The Power of the Cloud and Unsupervised Learning

Crypto Clustering Overview

In this assignment I run the k-Means algorithm and a Principal Component Analysis (PCA) to cluster cryptocurrencies.
Assuming I am a Senior Manager at the Advisory Services team on a Big Four firm.
One of my most important clients, a prominent investment bank, is interested in offering a new cryptocurrencies investment portfolio for its customers, however, they are lost in the immense universe of cryptocurrencies.
They ask me to help them make sense of it all by generating a report of what cryptocurrencies are available on the trading market and how they can be grouped using classification.
I will put my new unsupervivsed learning and Amazon SageMaker skills into action by clustering cryptocurrencies and creating plots to present my results.
I am asked to accomplish the following main tasks:
- Data Preprocessing: Prepare data for dimension reduction with PCA and clustering using K-Means.
- Reducing Data Dimensions Using PCA: Reduce data dimension using the PCA algorithm from sklearn.
- Clustering Cryptocurrencies Using K-Means: Predict clusters using the cryptocurrencies data using the KMeans algorithm from sklearn.
- Visualizing Results: Create some plots and data tables to present my results.
- Optional Challenge: Deploy my notebook to Amazon SageMaker.

Data Processing

Clustering Cryptocurrencies Using k-means

Create an Elbow Curve to find the best value for k using the pcs_df DataFrame.

inertia = []
k = list(range(1, 11))

# Calculate the inertia for the range of k values
for i in k:
    k_model = KMeans(n_clusters=i, random_state=1)
    k_model.fit(pcs_df)
    inertia.append(k_model.inertia_)

# Create the Elbow Curve using hvPlot
elbow_data = {"k": k, "inertia": inertia}
df_elbow = pd.DataFrame(elbow_data)

# Create Elbow plot
df_elbow.hvplot.line(
    x="k", 
    y="inertia", 
    title="Elbow Curve", 
    xticks=k
)

Once I define the best value for k, run the Kmeans algorithm to predict the k clusters for the cryptocurrencies data. Use the pcs_df to run the KMeans algorithm.

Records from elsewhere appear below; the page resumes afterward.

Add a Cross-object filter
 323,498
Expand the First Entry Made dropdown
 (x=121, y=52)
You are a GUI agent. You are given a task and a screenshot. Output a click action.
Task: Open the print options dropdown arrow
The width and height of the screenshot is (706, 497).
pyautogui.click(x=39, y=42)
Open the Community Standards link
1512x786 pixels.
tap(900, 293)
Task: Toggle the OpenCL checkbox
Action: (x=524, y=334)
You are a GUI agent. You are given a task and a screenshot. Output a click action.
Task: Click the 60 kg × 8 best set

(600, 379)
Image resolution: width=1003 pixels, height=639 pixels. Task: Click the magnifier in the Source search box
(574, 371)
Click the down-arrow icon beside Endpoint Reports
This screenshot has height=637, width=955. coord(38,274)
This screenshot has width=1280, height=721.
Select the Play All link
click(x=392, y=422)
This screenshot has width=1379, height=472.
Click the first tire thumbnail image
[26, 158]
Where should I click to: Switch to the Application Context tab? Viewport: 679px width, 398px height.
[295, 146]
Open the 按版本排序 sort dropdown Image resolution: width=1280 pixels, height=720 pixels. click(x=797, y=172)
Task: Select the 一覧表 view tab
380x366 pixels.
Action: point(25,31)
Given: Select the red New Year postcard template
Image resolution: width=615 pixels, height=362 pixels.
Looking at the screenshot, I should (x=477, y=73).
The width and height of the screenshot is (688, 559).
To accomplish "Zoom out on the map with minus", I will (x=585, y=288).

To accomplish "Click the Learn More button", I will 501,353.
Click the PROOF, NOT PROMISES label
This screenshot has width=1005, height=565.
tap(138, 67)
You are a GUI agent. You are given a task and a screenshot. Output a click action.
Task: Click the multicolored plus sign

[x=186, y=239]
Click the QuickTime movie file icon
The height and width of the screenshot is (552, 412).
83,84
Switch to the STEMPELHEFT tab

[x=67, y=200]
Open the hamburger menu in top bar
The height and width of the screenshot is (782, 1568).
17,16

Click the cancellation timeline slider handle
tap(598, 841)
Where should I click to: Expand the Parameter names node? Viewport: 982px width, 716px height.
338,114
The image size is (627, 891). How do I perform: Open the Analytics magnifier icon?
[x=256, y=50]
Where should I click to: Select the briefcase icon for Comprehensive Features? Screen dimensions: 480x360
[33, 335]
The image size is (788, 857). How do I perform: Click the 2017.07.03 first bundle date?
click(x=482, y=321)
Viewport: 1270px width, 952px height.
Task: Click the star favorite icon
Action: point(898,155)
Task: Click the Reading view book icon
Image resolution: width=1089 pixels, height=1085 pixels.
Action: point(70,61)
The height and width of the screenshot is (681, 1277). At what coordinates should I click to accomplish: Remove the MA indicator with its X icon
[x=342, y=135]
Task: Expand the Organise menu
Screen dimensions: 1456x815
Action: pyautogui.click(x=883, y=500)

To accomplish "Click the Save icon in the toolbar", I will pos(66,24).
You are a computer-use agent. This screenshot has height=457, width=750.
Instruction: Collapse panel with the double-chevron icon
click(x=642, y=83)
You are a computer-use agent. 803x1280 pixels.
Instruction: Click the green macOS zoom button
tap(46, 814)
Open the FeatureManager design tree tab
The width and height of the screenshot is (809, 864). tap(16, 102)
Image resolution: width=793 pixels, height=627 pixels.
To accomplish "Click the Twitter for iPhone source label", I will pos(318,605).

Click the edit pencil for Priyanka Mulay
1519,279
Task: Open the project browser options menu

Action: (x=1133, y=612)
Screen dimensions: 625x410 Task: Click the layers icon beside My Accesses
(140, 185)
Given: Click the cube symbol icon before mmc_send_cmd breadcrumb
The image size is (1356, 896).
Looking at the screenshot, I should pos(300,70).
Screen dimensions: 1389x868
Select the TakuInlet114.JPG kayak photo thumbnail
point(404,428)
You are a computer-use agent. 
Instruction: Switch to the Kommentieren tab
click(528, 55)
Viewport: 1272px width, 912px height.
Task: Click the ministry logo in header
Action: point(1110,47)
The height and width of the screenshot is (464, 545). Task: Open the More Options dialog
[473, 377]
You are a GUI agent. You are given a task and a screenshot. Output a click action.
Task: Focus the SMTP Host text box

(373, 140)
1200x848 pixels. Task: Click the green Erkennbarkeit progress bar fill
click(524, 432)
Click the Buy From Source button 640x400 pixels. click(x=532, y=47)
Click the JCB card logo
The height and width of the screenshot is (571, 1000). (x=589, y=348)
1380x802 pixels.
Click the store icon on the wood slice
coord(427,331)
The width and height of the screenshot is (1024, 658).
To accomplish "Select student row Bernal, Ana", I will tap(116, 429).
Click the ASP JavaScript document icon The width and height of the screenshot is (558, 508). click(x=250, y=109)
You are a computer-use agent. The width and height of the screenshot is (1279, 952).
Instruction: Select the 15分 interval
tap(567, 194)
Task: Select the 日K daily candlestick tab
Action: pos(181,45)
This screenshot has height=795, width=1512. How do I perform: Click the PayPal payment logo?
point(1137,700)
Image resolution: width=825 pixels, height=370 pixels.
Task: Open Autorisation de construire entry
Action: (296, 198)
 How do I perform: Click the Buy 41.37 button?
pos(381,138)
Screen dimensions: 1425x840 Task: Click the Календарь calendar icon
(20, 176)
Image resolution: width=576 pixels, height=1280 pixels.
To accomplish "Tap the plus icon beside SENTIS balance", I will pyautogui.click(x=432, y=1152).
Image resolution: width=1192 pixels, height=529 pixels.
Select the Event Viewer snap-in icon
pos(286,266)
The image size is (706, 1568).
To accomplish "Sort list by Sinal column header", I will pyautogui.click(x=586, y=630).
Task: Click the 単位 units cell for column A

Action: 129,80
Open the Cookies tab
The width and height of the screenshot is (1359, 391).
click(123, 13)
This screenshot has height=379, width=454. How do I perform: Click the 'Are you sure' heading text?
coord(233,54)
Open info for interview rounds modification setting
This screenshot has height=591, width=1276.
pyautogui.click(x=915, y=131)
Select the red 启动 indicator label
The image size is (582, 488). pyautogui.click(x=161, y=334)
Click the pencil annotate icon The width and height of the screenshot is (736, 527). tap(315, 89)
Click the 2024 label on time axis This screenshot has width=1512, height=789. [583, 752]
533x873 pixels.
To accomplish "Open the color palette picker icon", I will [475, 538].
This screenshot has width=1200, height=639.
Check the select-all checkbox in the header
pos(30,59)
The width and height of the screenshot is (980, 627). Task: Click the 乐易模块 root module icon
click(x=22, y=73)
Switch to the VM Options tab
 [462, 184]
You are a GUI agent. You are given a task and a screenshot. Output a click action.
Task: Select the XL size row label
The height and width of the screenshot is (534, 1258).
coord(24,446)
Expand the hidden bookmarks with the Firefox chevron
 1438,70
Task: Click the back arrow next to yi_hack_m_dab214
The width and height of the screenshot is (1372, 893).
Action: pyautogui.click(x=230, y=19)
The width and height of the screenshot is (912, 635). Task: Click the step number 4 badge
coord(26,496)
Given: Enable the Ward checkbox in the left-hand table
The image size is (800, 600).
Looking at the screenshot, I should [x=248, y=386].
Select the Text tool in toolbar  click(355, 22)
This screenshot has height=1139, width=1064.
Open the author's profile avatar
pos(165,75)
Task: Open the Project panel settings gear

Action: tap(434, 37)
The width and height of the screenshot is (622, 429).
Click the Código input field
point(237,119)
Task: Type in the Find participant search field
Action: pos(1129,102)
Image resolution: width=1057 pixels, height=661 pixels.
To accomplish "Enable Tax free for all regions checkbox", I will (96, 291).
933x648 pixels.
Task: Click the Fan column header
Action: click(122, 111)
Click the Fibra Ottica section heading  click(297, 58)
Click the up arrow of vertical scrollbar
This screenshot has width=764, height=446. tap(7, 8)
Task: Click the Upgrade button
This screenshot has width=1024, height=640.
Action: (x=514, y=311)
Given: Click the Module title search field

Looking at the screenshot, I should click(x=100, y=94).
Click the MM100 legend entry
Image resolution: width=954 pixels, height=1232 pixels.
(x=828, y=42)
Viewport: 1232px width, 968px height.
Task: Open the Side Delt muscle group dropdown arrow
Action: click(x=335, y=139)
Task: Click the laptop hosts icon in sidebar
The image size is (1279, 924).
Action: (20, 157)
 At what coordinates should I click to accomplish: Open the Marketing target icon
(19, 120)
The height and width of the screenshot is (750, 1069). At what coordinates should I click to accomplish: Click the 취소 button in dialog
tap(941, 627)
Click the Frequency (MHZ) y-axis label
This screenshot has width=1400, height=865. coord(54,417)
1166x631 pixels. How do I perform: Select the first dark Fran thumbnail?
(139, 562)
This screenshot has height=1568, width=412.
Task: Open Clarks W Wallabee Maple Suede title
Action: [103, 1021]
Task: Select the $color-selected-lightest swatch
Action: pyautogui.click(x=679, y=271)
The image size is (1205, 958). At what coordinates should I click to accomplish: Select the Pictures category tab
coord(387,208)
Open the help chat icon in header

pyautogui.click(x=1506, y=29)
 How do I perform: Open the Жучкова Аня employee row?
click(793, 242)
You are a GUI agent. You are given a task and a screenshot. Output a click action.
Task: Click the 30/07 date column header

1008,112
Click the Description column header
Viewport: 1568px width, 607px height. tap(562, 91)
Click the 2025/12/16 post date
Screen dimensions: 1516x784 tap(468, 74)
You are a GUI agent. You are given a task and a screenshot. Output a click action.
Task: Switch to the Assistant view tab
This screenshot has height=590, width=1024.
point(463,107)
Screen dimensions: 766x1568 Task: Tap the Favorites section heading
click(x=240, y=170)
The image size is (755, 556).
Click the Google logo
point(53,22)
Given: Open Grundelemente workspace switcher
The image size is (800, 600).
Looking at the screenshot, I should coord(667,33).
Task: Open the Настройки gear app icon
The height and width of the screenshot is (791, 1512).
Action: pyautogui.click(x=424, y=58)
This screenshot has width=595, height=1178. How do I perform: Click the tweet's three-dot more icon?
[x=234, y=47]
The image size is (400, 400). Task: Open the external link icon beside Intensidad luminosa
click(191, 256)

# Initialize the K-Means model
model = KMeans(n_clusters = 10, random_state=0)

# Fit the model
model.fit(pcs_df)

# Predict clusters
k_10 = model.predict(pcs_df)

Create a new DataFrame named clustered_df, that includes the following columns "Algorithm", "ProofType", "TotalCoinsMined", "TotalCoinSupply", "PC 1", "PC 2", "PC 3", "CoinName", "Class". I should maintain the index of the crypto_df DataFrames as is shown bellow.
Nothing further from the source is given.